Livermore Valley Arts

Contact: Ruth Egherman (925) 583-2306 

regherman@lvpac.org

Finding HOPE This February at Livermore Valley Arts

Livermore, CA – (January 27, 2023) –

Livermore Valley Arts is honored to bring a globally-known exhibit to the UNCLE Credit Union Art Gallery at the Bankhead Theater next month. From January 31 to February 12, 2023, the gripping, moving Violins of Hope will be making a rare appearance in the United States right here in the Tri-Valley, with both an exhibition as well as three music performances presented by the East Bay Holocaust Education Center (EBHEC), where the instruments will be played by the Livermore-Amador Symphony, right at The Bankhead. With International Holocaust Remembrance Day this Friday, January 27, this powerful performance and exhibition, a collection of Holocaust related string instruments housed in Tel Aviv that serves to educate and memorialize the lives of prisoners in concentration camps through concerts, exhibitions, and other projects, comes to the Tri-Valley at just the right time. “The EBHEC is honored to bring the Violins of Hope to the East Bay” states Larry Lagin, EBHEC President and Livermore resident. “EBHEC’s mission is serve as a comprehensive resource center to educate people of all faiths in the San Francisco East Bay about the Holocaust and to honor its victims. Since being formed as a 501(c)(3) non-profit corporation, EBHEC has presented over 15 Holocaust education programs to the East Bay communities, many of them free to the public. We hope everyone will take advantage of this amazing educational opportunity to hear the music of the Violins and their stories come to life again.” The public is invited to witness, learn from, and experience these treasured instruments at both the exhibit and the performances at the Bankhead Theater in Downtown Livermore.

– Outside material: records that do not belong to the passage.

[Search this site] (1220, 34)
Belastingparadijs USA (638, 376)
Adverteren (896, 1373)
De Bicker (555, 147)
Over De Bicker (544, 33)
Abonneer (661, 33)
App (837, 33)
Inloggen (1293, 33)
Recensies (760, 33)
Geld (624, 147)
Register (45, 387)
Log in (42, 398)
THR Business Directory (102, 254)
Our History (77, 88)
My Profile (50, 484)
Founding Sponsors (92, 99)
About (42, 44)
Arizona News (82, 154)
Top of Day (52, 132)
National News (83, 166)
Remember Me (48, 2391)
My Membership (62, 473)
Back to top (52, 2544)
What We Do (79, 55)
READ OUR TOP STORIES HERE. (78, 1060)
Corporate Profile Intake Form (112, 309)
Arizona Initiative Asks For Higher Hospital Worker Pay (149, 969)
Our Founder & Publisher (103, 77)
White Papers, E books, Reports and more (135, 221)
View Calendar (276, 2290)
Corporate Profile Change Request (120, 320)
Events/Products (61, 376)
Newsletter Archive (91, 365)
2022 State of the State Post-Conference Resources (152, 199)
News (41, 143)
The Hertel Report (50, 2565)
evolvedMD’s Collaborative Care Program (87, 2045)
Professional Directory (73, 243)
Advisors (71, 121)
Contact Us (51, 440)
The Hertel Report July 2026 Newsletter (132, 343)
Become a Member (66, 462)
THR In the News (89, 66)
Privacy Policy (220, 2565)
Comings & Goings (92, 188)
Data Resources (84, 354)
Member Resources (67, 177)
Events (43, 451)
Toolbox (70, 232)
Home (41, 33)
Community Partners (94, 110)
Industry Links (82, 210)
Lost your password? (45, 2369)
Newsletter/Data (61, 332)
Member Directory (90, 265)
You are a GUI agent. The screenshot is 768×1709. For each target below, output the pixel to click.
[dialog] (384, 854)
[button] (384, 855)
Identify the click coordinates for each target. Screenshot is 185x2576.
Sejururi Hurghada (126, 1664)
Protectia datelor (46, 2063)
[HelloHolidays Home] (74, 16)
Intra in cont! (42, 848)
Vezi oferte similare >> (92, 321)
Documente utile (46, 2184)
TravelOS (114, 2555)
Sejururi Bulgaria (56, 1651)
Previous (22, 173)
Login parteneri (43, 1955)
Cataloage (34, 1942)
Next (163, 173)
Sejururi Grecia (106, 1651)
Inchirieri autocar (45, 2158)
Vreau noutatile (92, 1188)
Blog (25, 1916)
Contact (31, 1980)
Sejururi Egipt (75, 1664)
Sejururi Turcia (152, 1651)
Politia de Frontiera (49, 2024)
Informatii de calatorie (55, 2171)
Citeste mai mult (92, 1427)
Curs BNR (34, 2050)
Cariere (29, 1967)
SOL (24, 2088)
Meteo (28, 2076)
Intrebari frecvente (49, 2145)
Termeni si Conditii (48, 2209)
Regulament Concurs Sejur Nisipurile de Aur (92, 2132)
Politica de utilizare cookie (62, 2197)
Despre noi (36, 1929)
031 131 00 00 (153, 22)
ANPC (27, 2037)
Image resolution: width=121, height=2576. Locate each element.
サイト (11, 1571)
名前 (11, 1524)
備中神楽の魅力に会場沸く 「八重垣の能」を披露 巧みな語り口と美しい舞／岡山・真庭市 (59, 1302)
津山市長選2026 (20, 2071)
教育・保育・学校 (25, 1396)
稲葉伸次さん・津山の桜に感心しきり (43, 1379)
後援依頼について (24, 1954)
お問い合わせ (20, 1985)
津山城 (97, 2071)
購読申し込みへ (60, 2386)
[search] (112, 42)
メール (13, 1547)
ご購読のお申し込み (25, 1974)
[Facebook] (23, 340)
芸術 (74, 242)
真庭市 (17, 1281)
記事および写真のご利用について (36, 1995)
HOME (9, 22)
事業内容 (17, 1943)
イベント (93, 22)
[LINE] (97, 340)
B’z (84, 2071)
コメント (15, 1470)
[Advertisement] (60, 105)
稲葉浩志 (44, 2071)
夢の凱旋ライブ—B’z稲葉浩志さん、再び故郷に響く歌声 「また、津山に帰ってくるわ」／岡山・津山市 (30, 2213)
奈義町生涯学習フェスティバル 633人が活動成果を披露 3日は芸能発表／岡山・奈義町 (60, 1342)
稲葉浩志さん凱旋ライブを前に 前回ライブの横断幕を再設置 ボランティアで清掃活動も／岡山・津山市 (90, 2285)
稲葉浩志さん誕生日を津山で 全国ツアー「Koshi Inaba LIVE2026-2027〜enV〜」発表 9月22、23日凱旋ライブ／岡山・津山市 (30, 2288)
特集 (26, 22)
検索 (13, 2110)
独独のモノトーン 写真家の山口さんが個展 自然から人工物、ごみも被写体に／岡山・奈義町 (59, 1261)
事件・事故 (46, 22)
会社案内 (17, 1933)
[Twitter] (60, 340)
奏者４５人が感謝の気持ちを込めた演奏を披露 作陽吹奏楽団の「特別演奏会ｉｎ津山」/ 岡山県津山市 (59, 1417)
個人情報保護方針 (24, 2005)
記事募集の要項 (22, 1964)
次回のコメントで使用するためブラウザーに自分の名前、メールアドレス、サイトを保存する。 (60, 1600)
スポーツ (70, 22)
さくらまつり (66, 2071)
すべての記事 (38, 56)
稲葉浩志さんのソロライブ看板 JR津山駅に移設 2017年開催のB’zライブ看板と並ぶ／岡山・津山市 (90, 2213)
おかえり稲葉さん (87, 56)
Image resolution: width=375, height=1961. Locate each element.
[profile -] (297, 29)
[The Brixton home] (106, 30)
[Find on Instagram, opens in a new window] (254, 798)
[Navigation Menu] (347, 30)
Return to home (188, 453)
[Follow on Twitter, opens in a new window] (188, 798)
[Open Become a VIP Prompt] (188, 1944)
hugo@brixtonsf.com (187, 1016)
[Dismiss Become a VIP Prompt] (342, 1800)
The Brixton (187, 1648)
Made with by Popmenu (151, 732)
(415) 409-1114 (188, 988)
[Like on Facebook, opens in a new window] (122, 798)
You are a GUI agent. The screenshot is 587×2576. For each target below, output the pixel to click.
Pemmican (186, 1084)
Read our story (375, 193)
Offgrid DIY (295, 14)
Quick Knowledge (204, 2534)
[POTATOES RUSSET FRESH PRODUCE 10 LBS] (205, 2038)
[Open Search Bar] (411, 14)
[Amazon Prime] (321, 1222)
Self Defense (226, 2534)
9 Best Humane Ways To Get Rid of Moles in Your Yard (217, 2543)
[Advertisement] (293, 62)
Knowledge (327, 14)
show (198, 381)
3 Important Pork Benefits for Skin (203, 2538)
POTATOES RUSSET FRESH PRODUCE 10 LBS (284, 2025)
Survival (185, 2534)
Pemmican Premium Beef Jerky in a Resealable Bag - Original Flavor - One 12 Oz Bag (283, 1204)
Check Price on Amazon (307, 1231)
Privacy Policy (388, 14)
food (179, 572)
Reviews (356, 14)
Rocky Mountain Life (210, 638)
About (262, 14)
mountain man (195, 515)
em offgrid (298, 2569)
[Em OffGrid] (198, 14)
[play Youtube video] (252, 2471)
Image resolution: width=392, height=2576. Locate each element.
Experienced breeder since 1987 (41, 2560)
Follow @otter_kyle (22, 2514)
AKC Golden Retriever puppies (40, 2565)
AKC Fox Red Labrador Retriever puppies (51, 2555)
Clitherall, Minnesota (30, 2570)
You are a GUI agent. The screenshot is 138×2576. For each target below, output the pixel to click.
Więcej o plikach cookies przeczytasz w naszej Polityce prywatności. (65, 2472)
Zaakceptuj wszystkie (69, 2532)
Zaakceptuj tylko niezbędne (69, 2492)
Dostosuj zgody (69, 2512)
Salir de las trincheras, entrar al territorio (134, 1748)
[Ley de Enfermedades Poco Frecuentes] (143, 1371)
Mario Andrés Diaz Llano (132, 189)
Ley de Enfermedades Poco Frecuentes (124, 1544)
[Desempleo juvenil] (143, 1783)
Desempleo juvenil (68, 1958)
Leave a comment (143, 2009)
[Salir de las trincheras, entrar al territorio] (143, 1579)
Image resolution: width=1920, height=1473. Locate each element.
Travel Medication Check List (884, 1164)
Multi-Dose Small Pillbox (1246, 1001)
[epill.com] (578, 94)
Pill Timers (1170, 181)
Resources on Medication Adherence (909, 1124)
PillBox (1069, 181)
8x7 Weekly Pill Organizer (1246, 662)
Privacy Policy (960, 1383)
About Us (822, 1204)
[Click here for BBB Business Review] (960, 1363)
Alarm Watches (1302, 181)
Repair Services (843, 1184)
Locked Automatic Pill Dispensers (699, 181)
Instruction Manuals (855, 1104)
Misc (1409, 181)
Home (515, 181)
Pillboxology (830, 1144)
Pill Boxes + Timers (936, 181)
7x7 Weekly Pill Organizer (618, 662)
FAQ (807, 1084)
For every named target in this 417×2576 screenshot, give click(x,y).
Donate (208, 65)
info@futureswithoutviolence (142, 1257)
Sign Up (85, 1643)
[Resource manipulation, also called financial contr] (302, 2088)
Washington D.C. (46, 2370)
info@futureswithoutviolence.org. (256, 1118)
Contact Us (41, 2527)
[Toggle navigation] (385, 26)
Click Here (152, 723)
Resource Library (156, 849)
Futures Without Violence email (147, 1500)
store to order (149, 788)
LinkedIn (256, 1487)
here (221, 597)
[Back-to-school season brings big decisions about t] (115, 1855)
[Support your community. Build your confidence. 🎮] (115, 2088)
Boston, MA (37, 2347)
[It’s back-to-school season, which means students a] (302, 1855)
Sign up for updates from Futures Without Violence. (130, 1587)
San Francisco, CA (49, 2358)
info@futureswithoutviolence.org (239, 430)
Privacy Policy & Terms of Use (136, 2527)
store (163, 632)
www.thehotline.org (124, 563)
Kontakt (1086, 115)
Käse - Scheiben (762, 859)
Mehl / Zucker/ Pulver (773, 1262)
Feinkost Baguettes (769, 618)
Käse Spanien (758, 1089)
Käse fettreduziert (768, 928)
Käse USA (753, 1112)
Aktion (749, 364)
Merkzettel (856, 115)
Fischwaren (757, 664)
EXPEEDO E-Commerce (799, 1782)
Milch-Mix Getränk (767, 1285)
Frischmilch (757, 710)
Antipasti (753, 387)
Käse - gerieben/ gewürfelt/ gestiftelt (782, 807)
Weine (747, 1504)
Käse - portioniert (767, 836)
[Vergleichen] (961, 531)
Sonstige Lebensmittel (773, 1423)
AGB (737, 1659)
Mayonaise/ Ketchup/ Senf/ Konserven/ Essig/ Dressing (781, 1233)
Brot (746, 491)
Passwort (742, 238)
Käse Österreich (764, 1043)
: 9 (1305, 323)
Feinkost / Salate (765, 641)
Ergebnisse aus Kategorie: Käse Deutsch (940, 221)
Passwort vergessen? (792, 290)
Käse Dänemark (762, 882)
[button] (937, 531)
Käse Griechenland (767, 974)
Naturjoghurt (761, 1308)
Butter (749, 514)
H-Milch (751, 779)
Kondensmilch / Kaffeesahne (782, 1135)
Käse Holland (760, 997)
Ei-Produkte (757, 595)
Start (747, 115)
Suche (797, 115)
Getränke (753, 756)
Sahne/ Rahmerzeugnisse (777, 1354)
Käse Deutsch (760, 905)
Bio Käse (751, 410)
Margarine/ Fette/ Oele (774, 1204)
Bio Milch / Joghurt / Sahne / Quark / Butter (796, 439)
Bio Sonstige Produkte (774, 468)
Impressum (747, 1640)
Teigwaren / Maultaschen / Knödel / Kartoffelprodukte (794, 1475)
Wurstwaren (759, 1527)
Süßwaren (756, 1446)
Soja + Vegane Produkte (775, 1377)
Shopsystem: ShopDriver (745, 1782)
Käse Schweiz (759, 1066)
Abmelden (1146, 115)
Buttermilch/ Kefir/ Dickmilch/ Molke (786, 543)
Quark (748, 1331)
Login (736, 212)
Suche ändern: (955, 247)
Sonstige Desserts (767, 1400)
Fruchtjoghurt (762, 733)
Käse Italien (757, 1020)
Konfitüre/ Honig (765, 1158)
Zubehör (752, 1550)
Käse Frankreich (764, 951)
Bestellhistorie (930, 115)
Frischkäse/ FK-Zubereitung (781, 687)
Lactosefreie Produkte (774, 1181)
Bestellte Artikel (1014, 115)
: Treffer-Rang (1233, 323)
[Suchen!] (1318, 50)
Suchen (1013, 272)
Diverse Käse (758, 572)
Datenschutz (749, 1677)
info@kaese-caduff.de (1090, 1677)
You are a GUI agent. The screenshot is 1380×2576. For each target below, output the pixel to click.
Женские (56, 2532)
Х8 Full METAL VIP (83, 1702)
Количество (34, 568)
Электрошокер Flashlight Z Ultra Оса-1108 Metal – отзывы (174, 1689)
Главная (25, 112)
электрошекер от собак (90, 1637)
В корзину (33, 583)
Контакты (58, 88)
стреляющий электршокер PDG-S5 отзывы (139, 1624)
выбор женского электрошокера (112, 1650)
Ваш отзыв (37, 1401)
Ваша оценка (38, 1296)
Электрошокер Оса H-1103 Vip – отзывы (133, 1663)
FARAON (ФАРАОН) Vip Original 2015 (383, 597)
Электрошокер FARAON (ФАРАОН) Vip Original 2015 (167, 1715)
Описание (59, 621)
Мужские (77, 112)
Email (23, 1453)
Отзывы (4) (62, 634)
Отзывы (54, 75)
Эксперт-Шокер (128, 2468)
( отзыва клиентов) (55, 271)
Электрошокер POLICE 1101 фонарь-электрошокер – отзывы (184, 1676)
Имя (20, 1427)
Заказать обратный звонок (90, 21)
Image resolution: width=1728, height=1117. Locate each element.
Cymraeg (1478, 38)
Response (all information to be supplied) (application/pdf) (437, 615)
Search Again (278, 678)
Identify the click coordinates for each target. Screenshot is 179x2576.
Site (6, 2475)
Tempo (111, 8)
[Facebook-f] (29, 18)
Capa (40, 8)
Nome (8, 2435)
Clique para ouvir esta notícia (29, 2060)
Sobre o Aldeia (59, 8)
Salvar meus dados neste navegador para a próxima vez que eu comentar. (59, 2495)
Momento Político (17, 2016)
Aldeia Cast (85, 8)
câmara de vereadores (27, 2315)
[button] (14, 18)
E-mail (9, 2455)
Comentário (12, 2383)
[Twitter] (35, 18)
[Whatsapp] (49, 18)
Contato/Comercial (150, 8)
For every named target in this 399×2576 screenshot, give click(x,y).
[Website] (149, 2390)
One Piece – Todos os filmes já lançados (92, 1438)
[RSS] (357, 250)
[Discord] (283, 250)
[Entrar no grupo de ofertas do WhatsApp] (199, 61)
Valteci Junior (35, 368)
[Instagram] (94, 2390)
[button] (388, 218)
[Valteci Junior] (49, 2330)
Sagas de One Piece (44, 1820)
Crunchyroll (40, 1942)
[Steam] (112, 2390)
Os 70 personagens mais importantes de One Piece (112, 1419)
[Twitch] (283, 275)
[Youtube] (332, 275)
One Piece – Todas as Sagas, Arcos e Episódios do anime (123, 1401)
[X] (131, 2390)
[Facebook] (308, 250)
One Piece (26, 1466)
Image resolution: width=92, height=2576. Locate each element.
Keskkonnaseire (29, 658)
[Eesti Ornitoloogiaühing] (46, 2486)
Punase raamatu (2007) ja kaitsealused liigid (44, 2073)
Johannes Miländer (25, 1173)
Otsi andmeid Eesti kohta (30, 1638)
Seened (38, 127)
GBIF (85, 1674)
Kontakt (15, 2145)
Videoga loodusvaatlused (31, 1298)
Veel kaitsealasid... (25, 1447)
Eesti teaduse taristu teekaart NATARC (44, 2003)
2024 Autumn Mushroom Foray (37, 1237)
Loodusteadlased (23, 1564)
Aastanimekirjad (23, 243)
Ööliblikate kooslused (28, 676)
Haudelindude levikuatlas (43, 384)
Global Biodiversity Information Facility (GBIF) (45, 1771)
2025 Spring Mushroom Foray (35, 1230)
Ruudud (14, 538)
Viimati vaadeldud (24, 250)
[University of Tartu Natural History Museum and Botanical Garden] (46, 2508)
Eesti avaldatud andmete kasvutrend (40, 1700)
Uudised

Violins of Hope is a series of concerts based on a private collection of Violins, violas, and cellos all collected since the end of World War 2. All of these instruments belonged to Jews before and during the war – many were donated by or bought from survivors. All of these instruments have a common denominator: they had to do with the war. To be more specific, they had to do with the Holocaust – death or survival, and hope. All instruments were symbols of hope and a way to say: remember me, remember us. Life is good, celebrate it for those who perished, for those who survived. For all people.

Father and son violin-makers Amnon and Avshalom Weinstein, who work in Tel Aviv and Istanbul, own this collection. They dedicate their expertise and endless love to preserving and caring for these instruments. The Nazis used music and especially violins to humiliate and degrade Jews in ghettos and camps. These concerts are the ultimate answer to their plan to annihilate a people and their culture, to destroy human lives and freedom. The sound of violins is often compared to the beauty of the human voice, it is known to reach out and touch hearts. This was the role of violins in the war – to touch hearts, kindle hope for better times, and spread it around. Wherever there was music, there was hope.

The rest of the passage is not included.